- **Word and element location lines**

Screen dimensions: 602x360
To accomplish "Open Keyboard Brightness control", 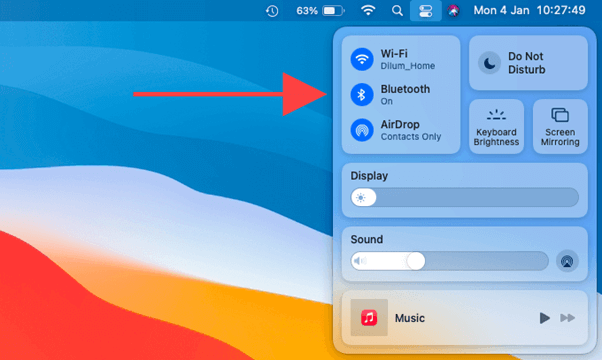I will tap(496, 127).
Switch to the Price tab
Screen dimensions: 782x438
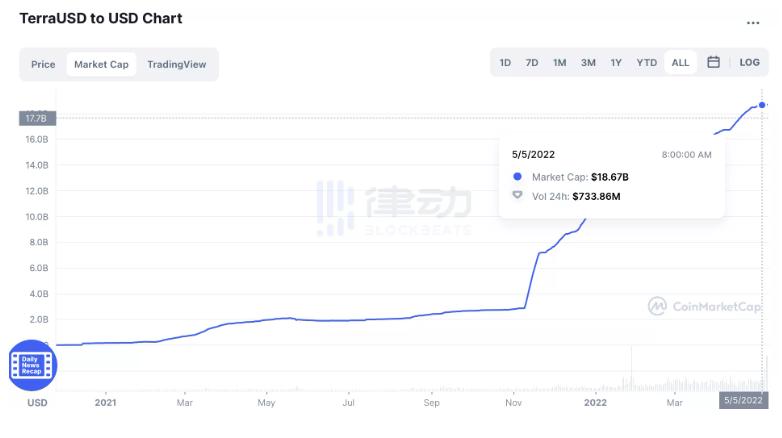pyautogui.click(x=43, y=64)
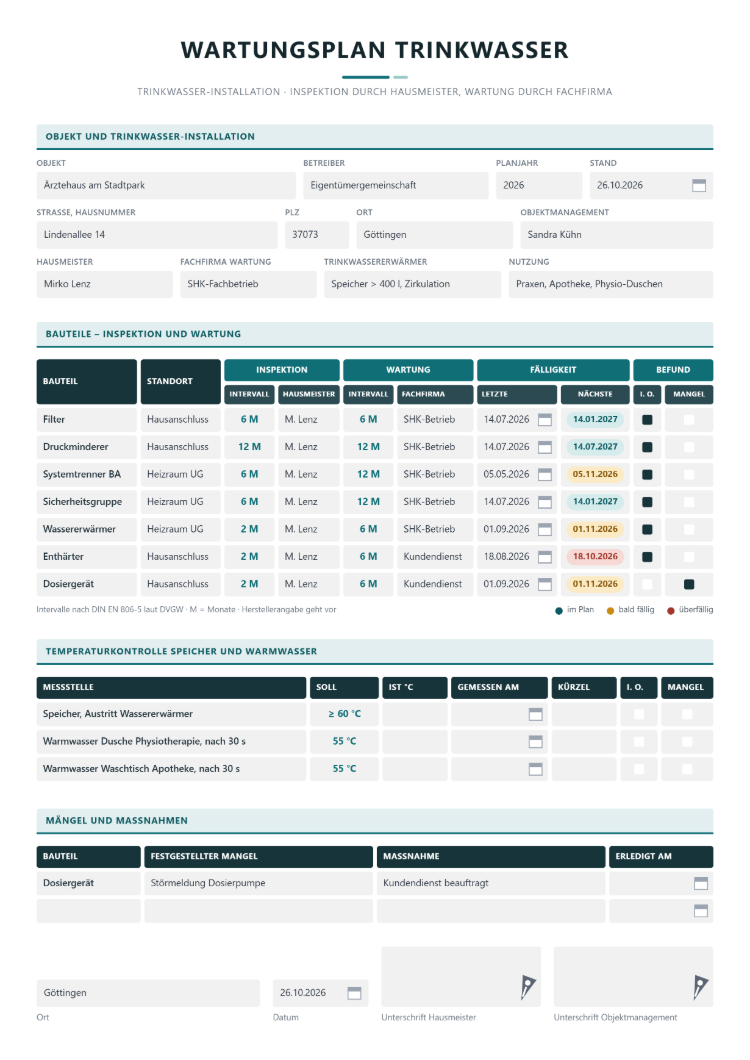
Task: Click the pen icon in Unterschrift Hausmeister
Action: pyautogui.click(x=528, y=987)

---

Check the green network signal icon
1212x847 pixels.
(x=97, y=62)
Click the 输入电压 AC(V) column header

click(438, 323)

- **Aim**
Show each of the lines above that contains the word "icon".

- **Result of the task**
Task: Click the pen icon in Unterschrift Hausmeister
Check the green network signal icon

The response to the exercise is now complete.